In my project, I need to make oneHotEncode for millions of DNA sequences for ~100 time(in total, billions of times of similar sequences). So an effiect way will be very improtant for me.

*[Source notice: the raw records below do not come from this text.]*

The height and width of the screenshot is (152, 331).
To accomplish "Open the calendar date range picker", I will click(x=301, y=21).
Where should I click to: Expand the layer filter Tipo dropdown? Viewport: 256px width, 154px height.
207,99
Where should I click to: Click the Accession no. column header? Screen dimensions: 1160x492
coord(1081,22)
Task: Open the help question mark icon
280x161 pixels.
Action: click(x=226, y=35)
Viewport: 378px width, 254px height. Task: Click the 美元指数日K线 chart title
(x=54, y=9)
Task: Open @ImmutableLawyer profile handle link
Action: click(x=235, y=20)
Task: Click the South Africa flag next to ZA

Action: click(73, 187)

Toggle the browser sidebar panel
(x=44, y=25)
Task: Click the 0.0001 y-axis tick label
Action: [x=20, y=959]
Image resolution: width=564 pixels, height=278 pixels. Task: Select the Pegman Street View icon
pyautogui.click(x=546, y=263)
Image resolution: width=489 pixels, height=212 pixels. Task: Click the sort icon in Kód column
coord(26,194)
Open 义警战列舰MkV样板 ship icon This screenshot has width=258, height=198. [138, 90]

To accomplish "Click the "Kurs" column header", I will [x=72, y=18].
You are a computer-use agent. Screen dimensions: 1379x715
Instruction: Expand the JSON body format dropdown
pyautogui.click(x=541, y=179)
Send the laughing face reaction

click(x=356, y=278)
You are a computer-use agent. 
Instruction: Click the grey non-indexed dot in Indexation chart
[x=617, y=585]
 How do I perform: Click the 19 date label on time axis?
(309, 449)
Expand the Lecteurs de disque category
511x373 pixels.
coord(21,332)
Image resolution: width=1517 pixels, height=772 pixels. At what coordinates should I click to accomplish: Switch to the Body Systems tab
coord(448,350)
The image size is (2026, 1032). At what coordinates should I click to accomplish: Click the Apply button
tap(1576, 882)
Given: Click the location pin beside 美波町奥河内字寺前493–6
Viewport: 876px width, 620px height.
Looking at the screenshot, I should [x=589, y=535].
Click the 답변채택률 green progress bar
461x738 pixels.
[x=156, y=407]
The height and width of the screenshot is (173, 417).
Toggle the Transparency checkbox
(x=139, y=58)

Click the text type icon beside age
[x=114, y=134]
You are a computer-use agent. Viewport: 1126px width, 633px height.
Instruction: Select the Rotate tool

Bellow is my code, which takes 4.5s for 10K sequences.
import numpy as np
import os,sys,time
def dna2onehot(dnaSeq):
seqLen = len(dnaSeq)
dnaSeq = dnaSeq.upper()
# initialize the matrix to seqlen x 4
seqMatrix = np.zeros((seqLen,4))
# change the value to matrix
for i in range(0,seqLen):
if dnaSeq[i] == 'A':
seqMatrix[i,0] = 1
if dnaSeq[i] == 'C':
seqMatrix[i,1] = 1
if dnaSeq[i] == 'G':
seqMatrix[i,2] = 1
if dnaSeq[i] == 'T':
seqMatrix[i,3] = 1
ret = np.array(seqMatrix.flat)
return ret
#
sequence = "TCTGAGTCCCAATACACAAGAGGTTCCCTCACCTGTTCTGGTGTCAGACCCTCCCAGATGATCACCTCTCCTATGGCGGGGAAGGTGCCTGGATGTCTAAAGCCTGAAATGGGGATCTATCCCAGAAGCTGTGTAGCTTCTGCCTGTCCCAGAAGCTGTGTTGTTTCTGTATTCAGCTTGCTCACCCTCCGCAGTCCATTGATCTGCACAGACTGTTCTCAGATGGACTCGTGAGACAAGATGGCTCCTTCACCTGCTCTGGGGATCAGAACCCTCCCAGGTGGCCACCTCTCCTGTGGTGGGGAAGGTACCTGGAAGTCTTCAGCCCAAAACAGGGCCTGTCCCAGAAGCTGTGTCTCTTCTGCCTATCCCAGAAGCTGTATTGCTTCTGCTGTCCACTTGCTCACCCTCTGCAGTCTGCATGCTGATCTGCGCAGACTGTTCTCAGAGGGATCTGGCAGACAAGTTGGCTCCCTCACCTGCTCTGGGGCGGGGGGGGGGGGTTCAGAGCCCTCCTGGGCAGCCACCTCTCCTCTAGCAGAGAAGGTGCTGGGATGTCTTGAGCAGGAAACGGGGTATGTCCCAGAAGCTGTCTTGCTTCTGCAATCCACATGCTCAGCCTCTGCAGTCTGTGAGCTAATCTGGGCAGTCTGGTCTCAGGGGACTCTGGAGACAAGATGGCTCCCTCACCTGCTCTGGGGGTCAAAGCCCTCCTTGGCAGCCACCTTTTTCAGGCGGAGAAGGTGCCCGGATGTCTGGAGCCTGAAACAGGGGTATGTCCCAGACACTGTGTAGCTTCTGCCTGCCCCAGAAGATGTGTCACTTCCTCAGTCTGCTTGTTCACCCTCCACAGTCTGCAAGCTGATCTGCACAGACTGGTCTCAGAGGGACCTAGAAGACAAGATCAAGAAAAGTCTTATAGGTATAATGAATCAAGCAGAAAATGAAACATCAGAAGCTTAAGATAAAATACAGGATCTAGTCCAAATTAGCAAGAAGTA"
count = 10000
datalist = []
t1 = time.time()
for k in range(count):
datalist.append(dna2onehot(sequence))
#
t2 = time.time()
print("time cost:",t2-t1)
Do you have any suggestion to reduce the time with python (My whole project was based on python)?